*Excerpt to read*
________________________________________
Therefore the results can be stated as clinically accurate. Hand-held analysers should not be used if clinical accuracy is needed, as these cannot be quality controlled. (Ref.5)

Many of our British swimmers have attained peak lactates in excess of 12 mmols, (Ref.2) this has usually occurred due to extreme fatigue and associated with slow times. The known peak lactate can be increased if training is performed with the correct work/rest intervals. (Ref.3) It is however, probably genetically set at a maximum for that individual and can only be altered further by using banned substances. The mean peak lactate of British swimmers during the years 1985 to 1995 showed a dramatic decline (Ref.4). While there has been an attempt to correct this in the last 10 years, not enough accurate work appears to have been carried out on this capacity.
________________________________________
*Recorded data*
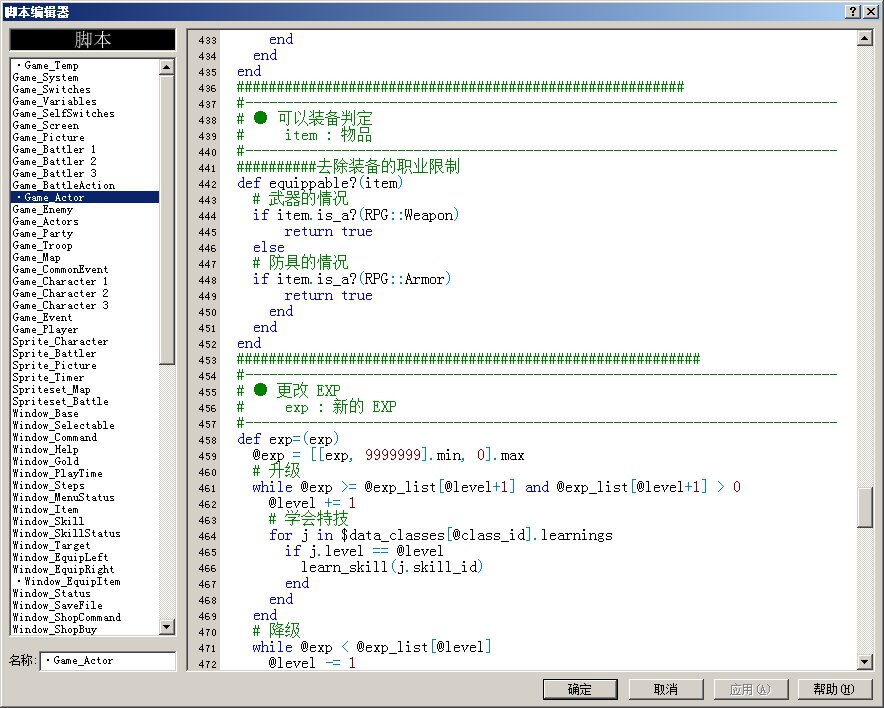Click the 名称 script name field
This screenshot has width=884, height=708.
pyautogui.click(x=108, y=661)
________________________________________
*Problems and tasks*
(a) Return the part of the lactate passage that begins at the words "Many of our" and stops after "on this capacity.".
(b) Resume the passage on lactate testing in swimmers, carrying it on past its last sentence.
The data has nothing to do with the passage on lactate levels in swimmers.

*Exercise answers*
(a)
Many of our British swimmers have attained peak lactates in excess of 12 mmols, (Ref.2) this has usually occurred due to extreme fatigue and associated with slow times. The known peak lactate can be increased if training is performed with the correct work/rest intervals. (Ref.3) It is however, probably genetically set at a maximum for that individual and can only be altered further by using banned substances. The mean peak lactate of British swimmers during the years 1985 to 1995 showed a dramatic decline (Ref.4). While there has been an attempt to correct this in the last 10 years, not enough accurate work appears to have been carried out on this capacity.

(b)
The blood monitoring of swimmers should be carried out approximately every 3 weeks as this time factor allows for a physiological response to training. For convenience, we could test every month. This is essential for the correct monitoring of a training stimulus. Training times can then be adjusted faster or slower dependant on the results. The human body can not just get faster, it is a normal body response to slow down and this is important to detect otherwise over-training will occur. Any clinical reactions that occur due to air travel, heat, humidity or an increase in training yardage can be identified quickly. The testing merely indicates what the body is capable of and when it is ready to resume the normal programme.

If we use the figure of 12 mmols. (Whole blood lactate oxidase method) as an example, it can be stated that a female with a reference of 4.28 long course should achieve a competition time circa. 1.57.6. for 200m freestyle. A 4.30 reference would give 1.58-1.59 and at a 10-mmol maximum the swim time could be expected around 1.59.5- 2.00 mins.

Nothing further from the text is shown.